Laws are often a few steps behind technology. Criminals know this, so when something new is invented, they usually have some leeway before the fix. What would happen if you were the victim of some kind of crime in the metaverse? If you went to the police… would they understand you, or would you think you escaped from a video game and are disoriented? To prevent this, one of the largest police forces in the world is already working in the metaverse to train its officers. And, believe it or not, it’s the sensible thing to do.
Interpol just arrived in the metaverse
The Metaverse is for many a recreational place to interact with other distant humans. However, you should never let your guard down. Once virtual worlds grow in popularity, they will be filled with criminals, as has happened many times before with other disruptive technologies.
What are the dangers of the metaverse? How can cybercriminals operate there? Well, that’s what the International Criminal Police Organization, better known as INTERPOL, wants to know.
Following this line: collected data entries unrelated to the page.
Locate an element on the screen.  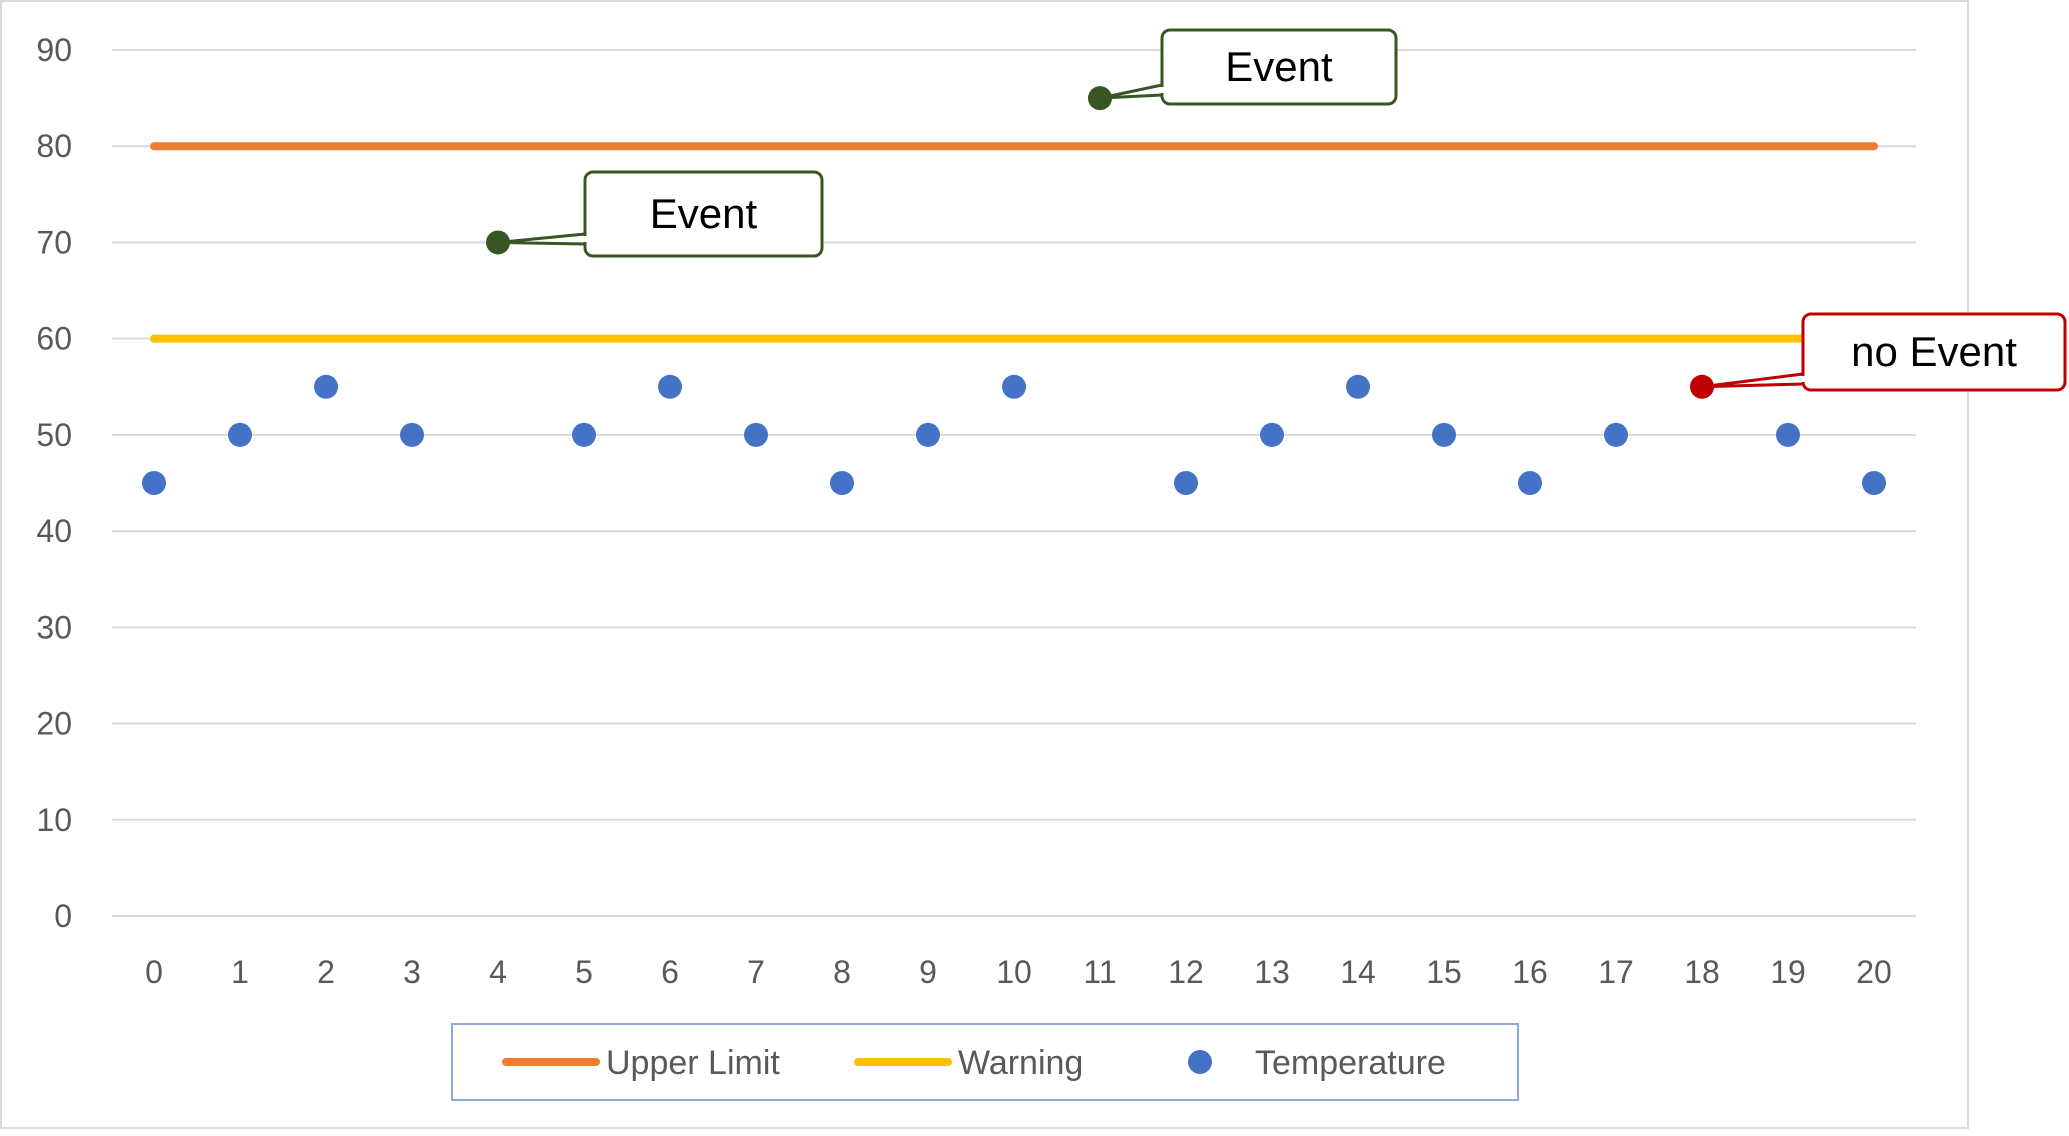
legend-box is located at coordinates (985, 1062).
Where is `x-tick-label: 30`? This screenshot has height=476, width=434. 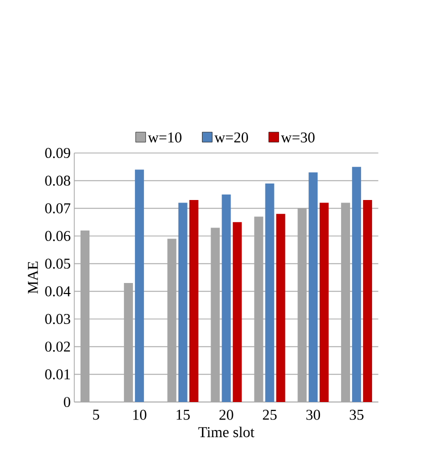
x-tick-label: 30 is located at coordinates (313, 415).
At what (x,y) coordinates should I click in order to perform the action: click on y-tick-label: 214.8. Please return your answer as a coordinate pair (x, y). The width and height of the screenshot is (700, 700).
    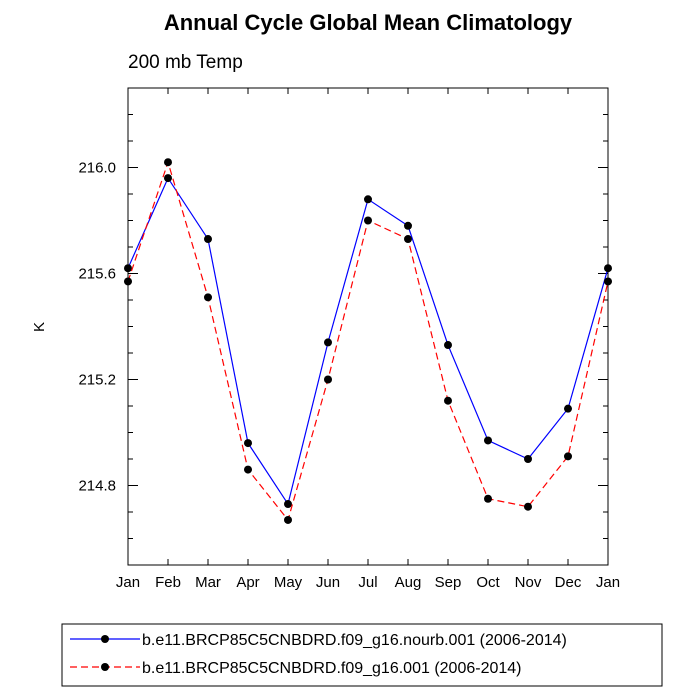
    Looking at the image, I should click on (97, 486).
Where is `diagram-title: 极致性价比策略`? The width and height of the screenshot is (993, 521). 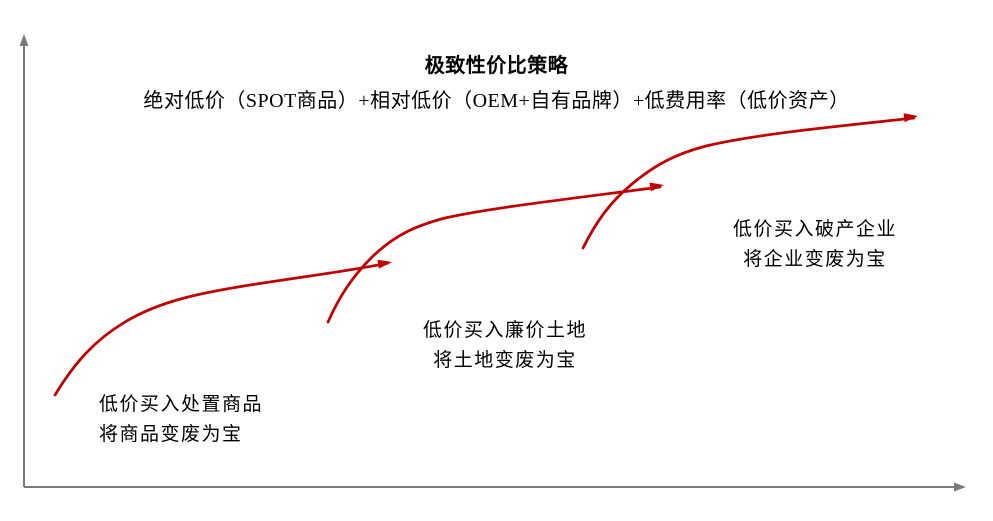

To protect us, they must first understand us
Taking advantage of Interpol’s 90th General Assembly in New Delhi, this organization agreed to launch the world’s first police metaverse. The basic idea is that law enforcement from all member countries of this organization can enter a virtual environment to understand how virtual worlds work.
Agents will spend hours in their controlled metaverse studying how criminal masterminds might operate. Thus, they could not only identify the way in which criminals could commit serious crimes already committed online (fraud, threats, drug distribution…), but they could also study new types of crimes that might arise within the framework of the metaverse. This information will be used to protect people connected to virtual reality.
A start in cooperation with governments
Already in the assembly, Interpol has compiled a list of the most important crimes that must be investigated and prosecuted so that they are not committed in the metaverse. What worries this entity most is that criminals may find a new way to commit crimes against children, just as it is worrying that virtual reality is being used to commit financial fraud on a global scale.
However, the list of crimes is quite long. Interpol has also focused on theft of private information, ransomware, phishing and document forgery. They also expressed concern that the metaverse could foster new forms of sexual assault and harassment.
Of course, agents will not work alone. It would be pointless to connect hundreds of civil servants to virtual reality without a guide. The organization will work closely with a group of experts in this field.
Although it may seem unbelievable, Interpol is not the first police organization to work with the metaverse. A little while ago, the United Arab Emirates police had already announced a similar service for its police officers.